When I'm in need of a delicious side dish that is perfect with any comfort food, I go with this recipe for creamed corn. Creamed corn is sweet and rich, a perfect balance to a meal with a savory main dish. Made with frozen or canned corn, this recipe is quick and cheap to make!
What is creamed corn?
Modern day creamed corn is made from either frozen or canned corn and a mixture of cream. Typically hald the corn in the recipe is pureed so that it has a thicker consistency.
Creamed corn originated as a Native American dish in the now midwest United States. In older variations of this dish, there was no cream or milk added. Instead the creaminess comes from the the milky residue of scraped kernels off of the ear of the corn.
Where does creamed corn come from
Creamed corn is common in the midwest and southern areas of the United States. It originated as a Native American dish and was over time transformed into the dish we know and love today.
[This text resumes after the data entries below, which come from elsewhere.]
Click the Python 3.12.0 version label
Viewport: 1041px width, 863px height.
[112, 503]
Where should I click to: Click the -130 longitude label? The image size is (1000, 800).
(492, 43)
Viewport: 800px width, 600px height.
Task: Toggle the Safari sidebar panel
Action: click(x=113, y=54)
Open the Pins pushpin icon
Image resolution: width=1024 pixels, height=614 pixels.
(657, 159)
What type or corn makes for the best creamed corn?
You can use either canned or frozen corn for your convienience for this recipe. If using fresh corn, slice the kernels off of the ear and add the kernels to the pan. If using canned corn, drain and remove any excess liquid, or else your creamed corn will be too loose. If using frozen corn, thaw in the microwave so that corn is room temperature before cooking.
Each variety of corn will have a different amount of liquid, with canned corn having the most. You may need to adjust the amount of thickening agent when using different types of corn so that the creamed corn has the correct consistency.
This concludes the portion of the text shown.